Imam Ibnu Rusydi rahimahullah di dalam kitabnya ‘Bidayatul Mujtahid wa Nihayatul Muqtashid’ berkata:
“Masalah yang ke tiga: Membaca Al Qur-an bagi orang yang junub (berhadats besar). Ulama berbeda pendapat dalam hal ini. Mayoritas ulama berpendapat tidak boleh melakukannya dan sebagian ulama berpendapat boleh. Sebab terjadinya perbedaan pendapat, yaitu adanya kemungkinan yang terlintas di hadits ‘Ali bin Abi Thalib, beliau berkata:
‘Dahulu Nabi ‘alaihish shalatu wassalam tidak ada sesuatupun yang menghalanginya dari membaca Al Qur-an, kecuali janabah.’
Sisi perbedaannya, sebagian ulama berkata:
‘Perkataan ‘Ali bin Abi Thalib ini tidak terdapat konsekuensi apapun, karena ia hanyalah persangkaan perawi hadits. Dan darimana seseorang mengetahui, bahwa beliau tidak membaca Al Qu-an karena janabah, kecuali jika memang Nabi shallallahu ‘alaihi wasallam memberitahukan hal itu?

### Isi Data:
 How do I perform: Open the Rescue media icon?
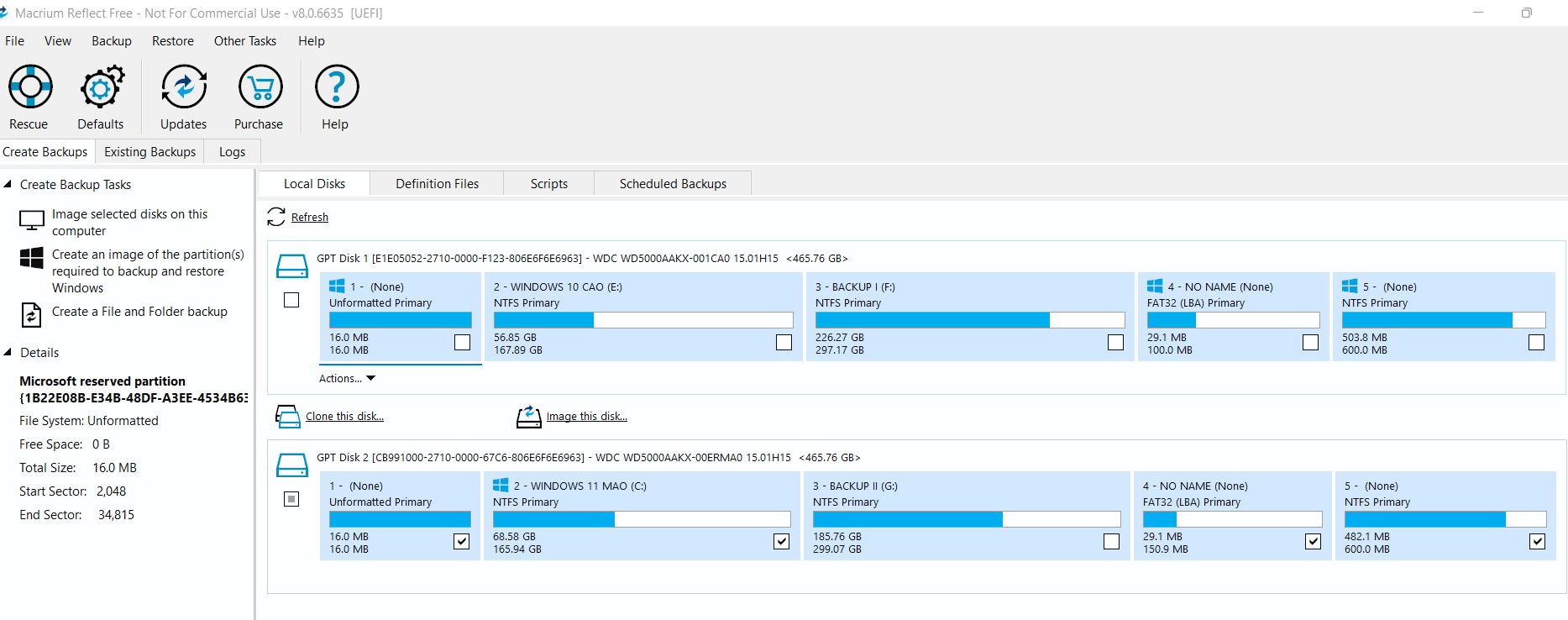coord(30,87)

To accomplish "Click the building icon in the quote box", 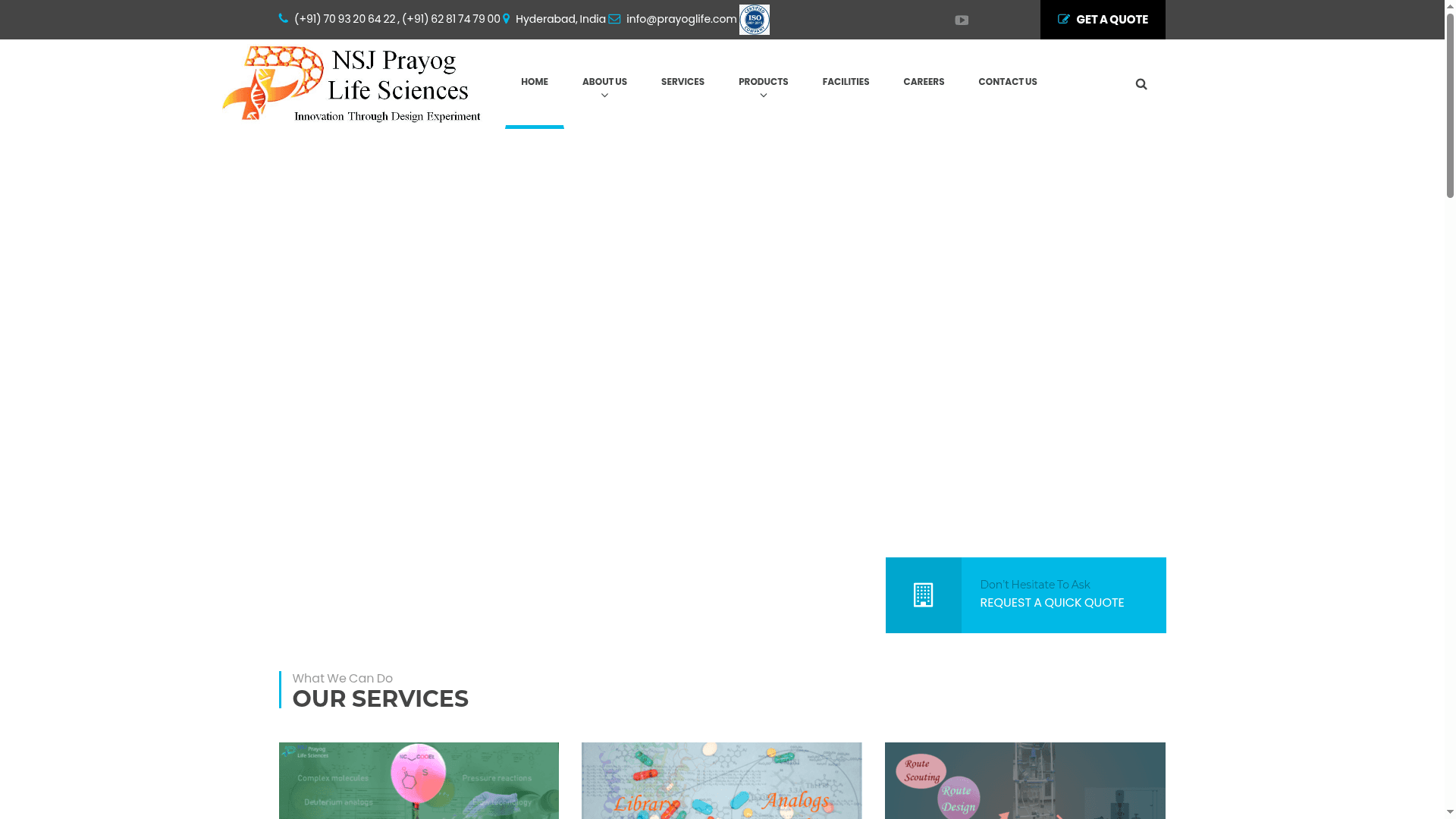I will coord(923,595).

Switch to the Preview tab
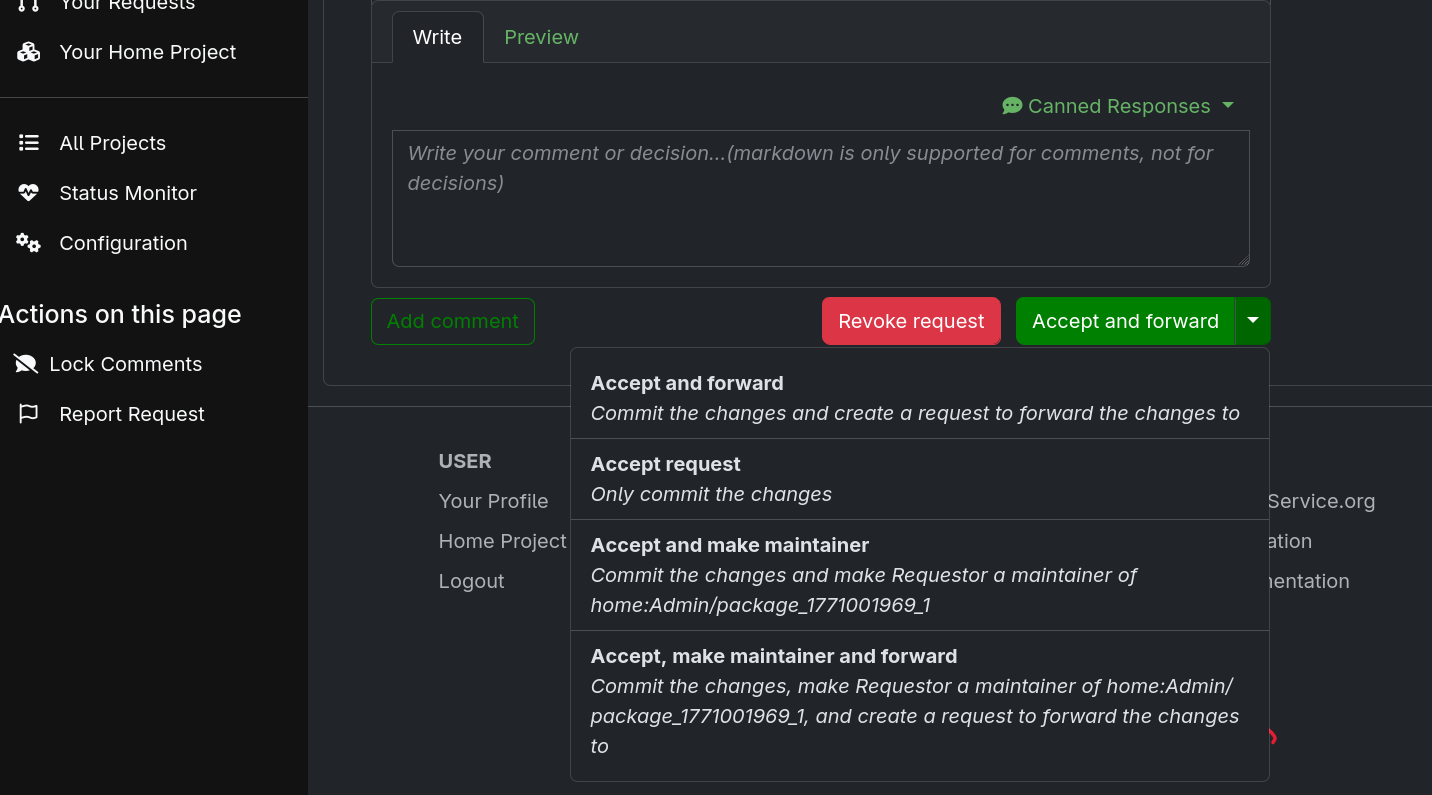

### Petunjuk Kerja:
Menurut kutipan, mengapa sebagian ulama menganggap perkataan ‘Ali bin Abi Thalib tentang janabah tidak membawa konsekuensi apa pun? Jelaskan dalam satu sampai tiga kalimat. Baris-baris data di atas tidak berhubungan dengan kutipan.

### Jawaban Tugas:
Sebagian ulama berpendapat bahwa perkataan itu hanyalah persangkaan perawi hadits. Seseorang tidak dapat mengetahui bahwa Nabi tidak membaca Al Qur-an karena janabah, kecuali jika Nabi shallallahu ‘alaihi wasallam sendiri yang memberitahukan hal itu.